▶ _Short problem_: Rewrite all of the data below as a numbered list, one item per line, with blank lines dropped. Omit the pictures.

▶ _Records for this exercise_:

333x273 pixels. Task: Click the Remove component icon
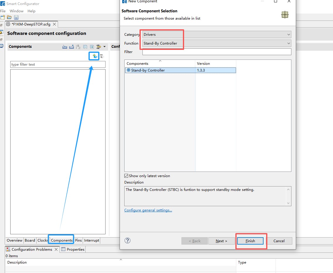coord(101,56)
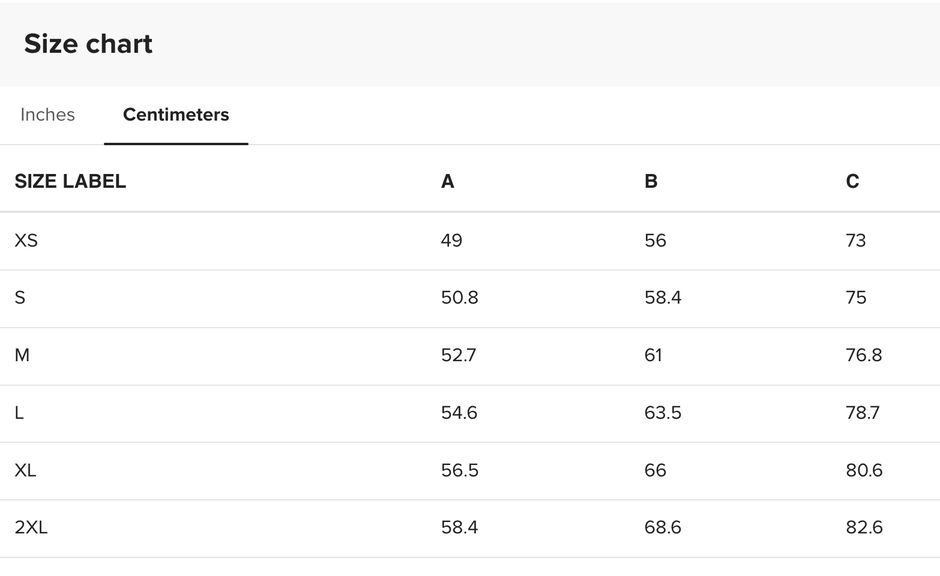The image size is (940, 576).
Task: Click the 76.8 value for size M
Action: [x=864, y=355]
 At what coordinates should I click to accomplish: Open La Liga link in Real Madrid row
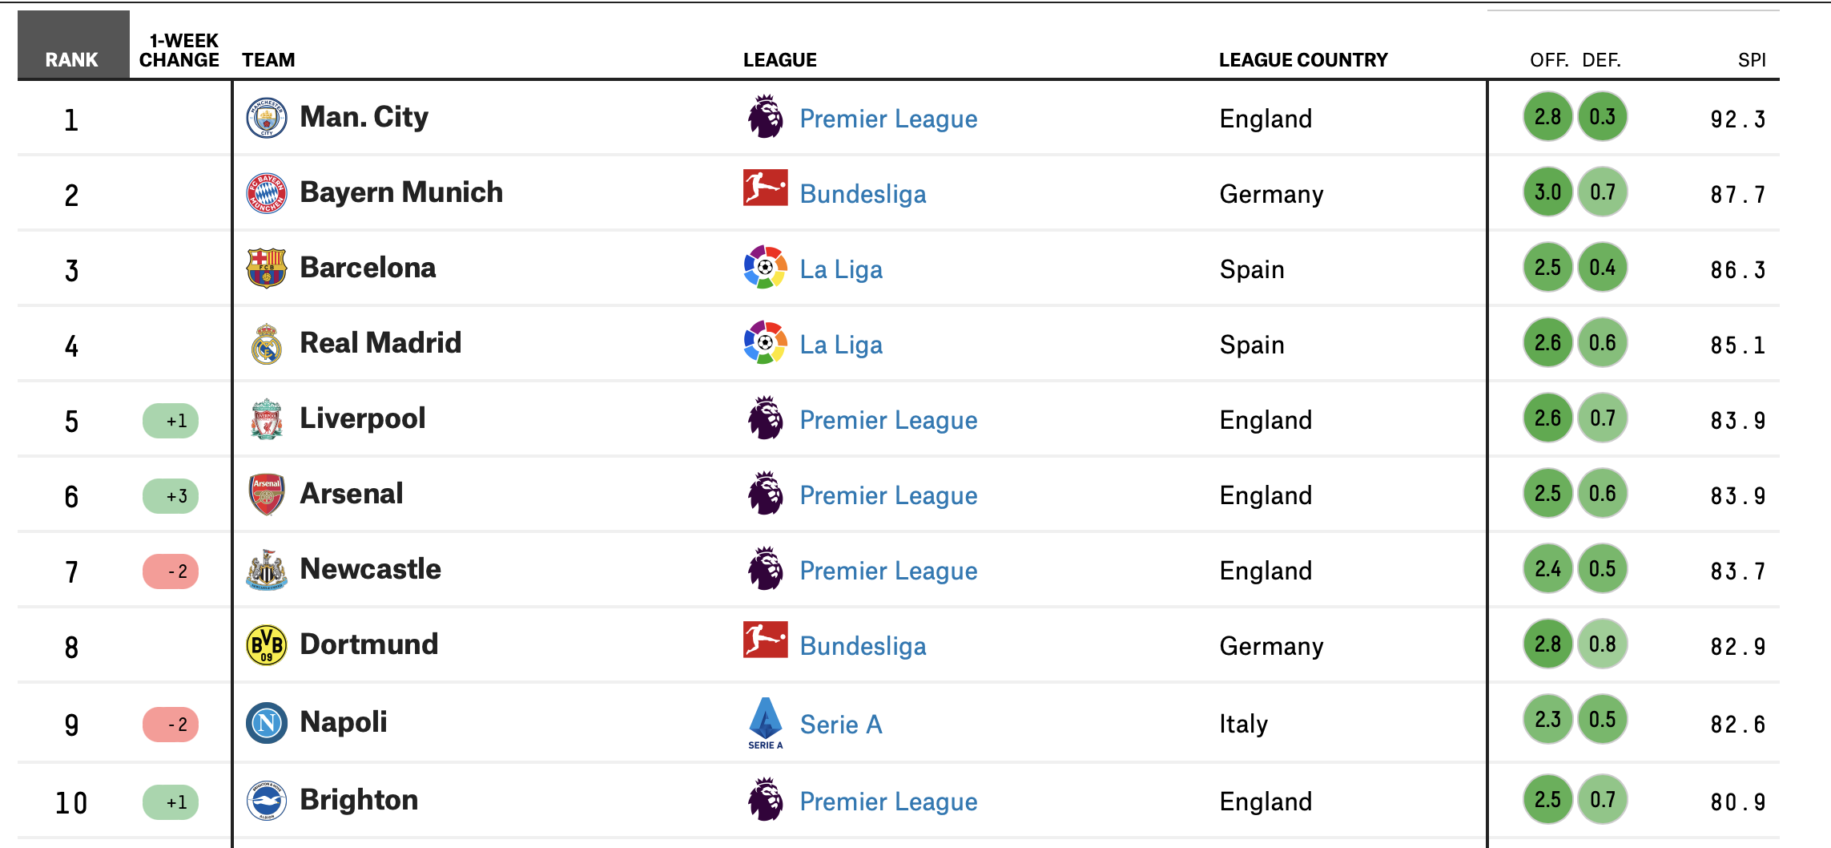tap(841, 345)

▶ _Exercise output_:
1. 333x273 pixels. Task: Click the Remove component icon
2. coord(101,56)
3. The image size is (940, 576).
4. Task: Click the 76.8 value for size M
5. Action: [x=864, y=355]
6.  At what coordinates should I click to accomplish: Open La Liga link in Real Madrid row
7. tap(841, 345)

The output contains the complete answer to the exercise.